Numerous cases involving judgments entered on an arbitration award have permitted a motion to amend the judgment under section 187 to add judgment debtors in their capacity as alter egos. (Greenspan v. LADT, LLC, supra, 191 Cal.App.4th at p. 508; Hall, Goodhue, Haisley, & Barker, Inc. v. Marconi Conf. Center Bd. (1996) 41 Cal.App.4th 1551, 1555; NEC Electronics Inc. v. Hurt, supra, 208 Cal.App.3d at p. 778.) The rationale for permitting amending judgments against alter egos is as follows: "Amendment of a judgment to add an alter ego 'is an equitable procedure based on the theory that the court is not amending the judgment to add a new defendant but is merely inserting the correct name of the real defendant. [Citation.] "Such a procedure is an appropriate and complete method by which to bind new . . . defendants where it can be demonstrated that in their capacity as alter ego of the corporation they in fact had control of the previous litigation, and thus were virtually represented in the lawsuit." [Citation.]' [Citation.]" (Carr v. Barnabey's Hotel Corp., supra, 23 Cal.App.4th at pp. 21-22; accord, Hall, Goodhue, Haisley, & Barker, Inc. v. Marconi Conf. Center Bd., supra, 41 Cal.App.4th at p. 1555.)

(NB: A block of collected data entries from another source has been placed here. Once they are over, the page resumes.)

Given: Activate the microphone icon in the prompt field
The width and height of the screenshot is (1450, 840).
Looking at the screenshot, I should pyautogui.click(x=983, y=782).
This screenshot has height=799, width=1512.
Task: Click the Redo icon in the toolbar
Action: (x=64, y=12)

While this case does not involve alter ego allegations, the same rationale applies. Defendant filed responsive briefs and exchanged documents during the arbitration proceeding. Defendant appeared during the arbitration proceeding. The trial court found defendant misled all of those present as to his sole proprietorship's status as distinguished from the limited liability company. Amending the judgment here is merely inserting the correct name of the real defendant. (See Carolina Casualty Ins. Co. v. L.M. Ross Law Group, LLP, supra, 212 Cal.App.4th at p. 1188; Carr v. Barnabey's Hotel Corp., supra, 23 Cal.App.4th at p. 22.) And, even in the absence of evidence sufficient to support alter ego findings, a judgment may be modified when "the equities overwhelmingly favor" the amendment. (Carolina Casualty Ins. Co. v. L.M. Ross Law Group, LLP, supra, 212 Cal.App.4th at pp. 1188-1189; Carr v. Barnabey's Hotel Corp., supra, 23 Cal.App.4th at pp. 22-23.)
Further, a judgment confirming an arbitration award should be treated like any other judgment. Section 1287.4 provides in pertinent part: "If an award is confirmed, judgment shall be entered in conformity therewith. The judgment so entered has the same force and effect as, and is subject to the provisions of law relating to, a judgment in a civil action of the same jurisdictional classification . . . ." (Greenspan v. LADT, LLC, supra, 191 Cal.App.4th at p. 508; see Hall, Goodhue, Haisley & Barker, Inc. v. Marconi Conf. Center Bd., supra, 41 Cal.App.4th at pp. 1554-1555.) The judgment here could thus be amended pursuant to section 187 as it is subject to the laws relating to a civil judgment. And the trial court could reasonably find this is a case where the equities overwhelmingly favor an amendment to prevent an injustice. (Carolina Casualty Ins. Co. v. L.M. Ross Law Group, LLP, supra, 212 Cal.App.4th at p. 1189; Carr v. Barnabey's Hotel Corp., supra, 23 Cal.App.4th at pp. 22-23.) The trial court did not abuse its discretion by amending the judgment.
IV. DISPOSITION
The judgment is affirmed. Plaintiff, Oscar R. Williams, may recover his appellate costs from defendant, Kipley Lytel.
NOT TO BE PUBLISHED IN THE OFFICIAL REPORTS
TURNER, P. J. We concur:
KRIEGLER, J.
Judge of the Superior Court of the County of Los Angeles, appointed by the Chief Justice pursuant to article VI, section 6 of the California Constitution.